─── EXCERPTED DATA ───
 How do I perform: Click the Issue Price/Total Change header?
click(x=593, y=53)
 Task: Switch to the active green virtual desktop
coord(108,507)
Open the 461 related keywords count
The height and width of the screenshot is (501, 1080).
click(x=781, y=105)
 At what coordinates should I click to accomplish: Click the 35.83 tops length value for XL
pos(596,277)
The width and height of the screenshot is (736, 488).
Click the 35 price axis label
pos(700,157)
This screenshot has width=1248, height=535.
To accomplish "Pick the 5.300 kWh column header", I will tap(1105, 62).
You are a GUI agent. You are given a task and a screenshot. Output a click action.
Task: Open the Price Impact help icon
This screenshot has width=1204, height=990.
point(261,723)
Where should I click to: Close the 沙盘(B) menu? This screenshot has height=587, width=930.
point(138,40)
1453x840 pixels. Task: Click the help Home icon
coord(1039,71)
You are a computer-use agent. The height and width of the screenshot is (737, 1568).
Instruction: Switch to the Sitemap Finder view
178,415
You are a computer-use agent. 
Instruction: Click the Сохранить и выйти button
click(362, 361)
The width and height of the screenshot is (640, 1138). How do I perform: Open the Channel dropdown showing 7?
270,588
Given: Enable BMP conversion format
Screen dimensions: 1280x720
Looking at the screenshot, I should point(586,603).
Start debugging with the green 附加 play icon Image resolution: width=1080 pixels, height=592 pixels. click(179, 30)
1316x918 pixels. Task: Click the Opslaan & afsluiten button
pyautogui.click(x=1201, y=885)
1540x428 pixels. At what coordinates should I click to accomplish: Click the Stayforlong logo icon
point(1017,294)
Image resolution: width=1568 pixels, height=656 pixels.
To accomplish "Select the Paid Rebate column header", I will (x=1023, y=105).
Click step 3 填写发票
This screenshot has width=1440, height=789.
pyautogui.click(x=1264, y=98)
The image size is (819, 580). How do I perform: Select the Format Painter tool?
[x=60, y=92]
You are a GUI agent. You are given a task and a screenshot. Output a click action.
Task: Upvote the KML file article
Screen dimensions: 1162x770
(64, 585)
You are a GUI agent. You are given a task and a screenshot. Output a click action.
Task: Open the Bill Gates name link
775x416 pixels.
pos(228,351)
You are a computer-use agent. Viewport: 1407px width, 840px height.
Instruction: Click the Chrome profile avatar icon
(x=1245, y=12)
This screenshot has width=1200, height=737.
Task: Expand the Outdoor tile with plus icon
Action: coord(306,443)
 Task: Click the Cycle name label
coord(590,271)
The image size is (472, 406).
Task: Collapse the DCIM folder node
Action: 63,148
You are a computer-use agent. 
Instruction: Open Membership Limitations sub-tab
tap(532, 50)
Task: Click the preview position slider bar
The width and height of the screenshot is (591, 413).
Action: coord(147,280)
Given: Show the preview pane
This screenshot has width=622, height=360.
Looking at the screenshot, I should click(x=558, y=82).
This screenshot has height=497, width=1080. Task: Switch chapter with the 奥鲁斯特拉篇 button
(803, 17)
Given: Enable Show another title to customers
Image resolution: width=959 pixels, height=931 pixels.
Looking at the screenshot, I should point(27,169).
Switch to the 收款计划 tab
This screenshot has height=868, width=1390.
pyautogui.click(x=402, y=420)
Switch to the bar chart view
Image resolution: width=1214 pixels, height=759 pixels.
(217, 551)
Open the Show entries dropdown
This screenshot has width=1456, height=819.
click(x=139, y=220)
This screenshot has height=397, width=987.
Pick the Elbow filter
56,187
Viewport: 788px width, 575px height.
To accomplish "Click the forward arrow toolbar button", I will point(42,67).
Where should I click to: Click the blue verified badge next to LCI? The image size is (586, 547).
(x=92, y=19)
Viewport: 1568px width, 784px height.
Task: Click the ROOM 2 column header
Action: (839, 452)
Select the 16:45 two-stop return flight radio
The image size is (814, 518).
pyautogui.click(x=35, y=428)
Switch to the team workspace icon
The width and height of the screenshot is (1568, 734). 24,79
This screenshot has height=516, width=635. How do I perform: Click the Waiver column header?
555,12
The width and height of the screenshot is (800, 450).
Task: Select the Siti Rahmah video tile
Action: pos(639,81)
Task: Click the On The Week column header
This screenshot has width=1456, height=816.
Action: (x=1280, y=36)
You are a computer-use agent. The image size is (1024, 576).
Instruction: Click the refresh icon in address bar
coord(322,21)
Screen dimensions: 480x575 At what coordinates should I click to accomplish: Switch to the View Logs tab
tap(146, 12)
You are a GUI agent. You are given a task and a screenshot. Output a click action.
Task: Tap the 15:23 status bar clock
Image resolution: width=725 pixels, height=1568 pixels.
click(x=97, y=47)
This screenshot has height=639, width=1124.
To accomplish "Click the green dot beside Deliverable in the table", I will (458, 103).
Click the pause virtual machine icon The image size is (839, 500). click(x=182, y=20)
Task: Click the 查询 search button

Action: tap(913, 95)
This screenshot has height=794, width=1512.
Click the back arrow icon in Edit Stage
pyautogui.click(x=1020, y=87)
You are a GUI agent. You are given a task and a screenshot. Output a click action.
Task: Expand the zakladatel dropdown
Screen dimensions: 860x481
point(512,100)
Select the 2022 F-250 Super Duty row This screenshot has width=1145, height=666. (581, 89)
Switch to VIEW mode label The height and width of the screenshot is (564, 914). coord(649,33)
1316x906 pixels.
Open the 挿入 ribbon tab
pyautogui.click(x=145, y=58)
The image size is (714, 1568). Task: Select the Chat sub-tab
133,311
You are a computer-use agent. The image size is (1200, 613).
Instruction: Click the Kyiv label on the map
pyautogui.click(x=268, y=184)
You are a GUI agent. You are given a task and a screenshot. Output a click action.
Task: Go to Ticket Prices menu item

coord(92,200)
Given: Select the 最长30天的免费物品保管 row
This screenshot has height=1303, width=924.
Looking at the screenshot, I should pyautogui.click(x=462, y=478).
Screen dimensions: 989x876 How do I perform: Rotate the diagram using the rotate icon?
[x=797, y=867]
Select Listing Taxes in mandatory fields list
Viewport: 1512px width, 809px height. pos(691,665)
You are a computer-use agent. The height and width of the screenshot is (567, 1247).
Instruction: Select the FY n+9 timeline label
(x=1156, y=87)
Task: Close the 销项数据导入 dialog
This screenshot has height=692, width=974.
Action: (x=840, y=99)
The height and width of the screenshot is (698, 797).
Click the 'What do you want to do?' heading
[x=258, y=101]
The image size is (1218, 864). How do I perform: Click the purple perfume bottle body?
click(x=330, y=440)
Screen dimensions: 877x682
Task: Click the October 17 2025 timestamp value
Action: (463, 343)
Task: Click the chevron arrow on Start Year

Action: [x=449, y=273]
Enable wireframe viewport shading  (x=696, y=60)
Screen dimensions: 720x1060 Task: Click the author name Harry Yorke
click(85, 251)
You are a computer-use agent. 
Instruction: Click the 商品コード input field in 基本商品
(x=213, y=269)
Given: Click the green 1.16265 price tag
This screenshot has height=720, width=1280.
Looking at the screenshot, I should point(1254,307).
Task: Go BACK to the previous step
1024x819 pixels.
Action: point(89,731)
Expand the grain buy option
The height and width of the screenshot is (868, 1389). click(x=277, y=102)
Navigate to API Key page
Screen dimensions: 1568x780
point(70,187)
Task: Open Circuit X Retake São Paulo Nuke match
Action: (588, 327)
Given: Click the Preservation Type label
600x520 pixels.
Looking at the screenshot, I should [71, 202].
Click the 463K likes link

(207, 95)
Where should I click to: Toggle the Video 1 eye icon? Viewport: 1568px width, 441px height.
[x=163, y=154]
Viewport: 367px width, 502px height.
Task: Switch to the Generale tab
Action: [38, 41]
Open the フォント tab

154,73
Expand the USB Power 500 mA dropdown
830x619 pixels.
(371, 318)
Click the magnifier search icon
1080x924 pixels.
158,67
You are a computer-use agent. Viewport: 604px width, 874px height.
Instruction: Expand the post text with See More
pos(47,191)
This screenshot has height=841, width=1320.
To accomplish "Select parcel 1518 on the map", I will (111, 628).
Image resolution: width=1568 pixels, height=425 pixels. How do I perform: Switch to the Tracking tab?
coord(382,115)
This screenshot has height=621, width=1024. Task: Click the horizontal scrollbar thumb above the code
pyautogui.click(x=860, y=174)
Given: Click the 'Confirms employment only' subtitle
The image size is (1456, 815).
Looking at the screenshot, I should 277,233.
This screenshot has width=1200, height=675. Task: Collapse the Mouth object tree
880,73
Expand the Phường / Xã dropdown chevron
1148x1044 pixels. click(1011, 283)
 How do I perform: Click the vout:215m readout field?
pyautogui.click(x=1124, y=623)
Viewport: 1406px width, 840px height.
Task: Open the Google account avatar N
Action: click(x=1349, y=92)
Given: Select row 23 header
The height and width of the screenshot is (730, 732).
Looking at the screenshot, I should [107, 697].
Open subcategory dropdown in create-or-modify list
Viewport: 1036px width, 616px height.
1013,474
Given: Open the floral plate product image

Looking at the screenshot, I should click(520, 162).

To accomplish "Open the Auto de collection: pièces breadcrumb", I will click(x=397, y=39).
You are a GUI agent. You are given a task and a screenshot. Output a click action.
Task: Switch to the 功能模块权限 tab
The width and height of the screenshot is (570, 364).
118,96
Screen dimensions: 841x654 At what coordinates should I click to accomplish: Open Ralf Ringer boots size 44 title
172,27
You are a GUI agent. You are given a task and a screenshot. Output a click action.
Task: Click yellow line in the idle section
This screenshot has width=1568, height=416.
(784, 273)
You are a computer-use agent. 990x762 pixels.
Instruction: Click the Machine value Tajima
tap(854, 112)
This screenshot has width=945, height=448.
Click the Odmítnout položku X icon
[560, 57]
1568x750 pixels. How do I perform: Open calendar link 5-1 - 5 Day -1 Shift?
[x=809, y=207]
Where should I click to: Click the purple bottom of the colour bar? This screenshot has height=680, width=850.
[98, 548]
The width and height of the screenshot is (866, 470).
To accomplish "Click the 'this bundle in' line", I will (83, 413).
───
## ABOUT THIS TASK
Nothing but the lines from the one with "This screenshot has width=1200, height=675." through the last line of the entries should be repeated, and those exactly.

## TASK OUTPUT
This screenshot has width=1200, height=675. Task: Collapse the Mouth object tree
880,73
Expand the Phường / Xã dropdown chevron
1148x1044 pixels. click(1011, 283)
 How do I perform: Click the vout:215m readout field?
pyautogui.click(x=1124, y=623)
Viewport: 1406px width, 840px height.
Task: Open the Google account avatar N
Action: click(x=1349, y=92)
Given: Select row 23 header
The height and width of the screenshot is (730, 732).
Looking at the screenshot, I should [107, 697].
Open subcategory dropdown in create-or-modify list
Viewport: 1036px width, 616px height.
1013,474
Given: Open the floral plate product image

Looking at the screenshot, I should click(520, 162).

To accomplish "Open the Auto de collection: pièces breadcrumb", I will click(x=397, y=39).
You are a GUI agent. You are given a task and a screenshot. Output a click action.
Task: Switch to the 功能模块权限 tab
The width and height of the screenshot is (570, 364).
118,96
Screen dimensions: 841x654 At what coordinates should I click to accomplish: Open Ralf Ringer boots size 44 title
172,27
You are a GUI agent. You are given a task and a screenshot. Output a click action.
Task: Click yellow line in the idle section
This screenshot has width=1568, height=416.
(784, 273)
You are a computer-use agent. 990x762 pixels.
Instruction: Click the Machine value Tajima
tap(854, 112)
This screenshot has width=945, height=448.
Click the Odmítnout položku X icon
[560, 57]
1568x750 pixels. How do I perform: Open calendar link 5-1 - 5 Day -1 Shift?
[x=809, y=207]
Where should I click to: Click the purple bottom of the colour bar? This screenshot has height=680, width=850.
[98, 548]
The width and height of the screenshot is (866, 470).
To accomplish "Click the 'this bundle in' line", I will (83, 413).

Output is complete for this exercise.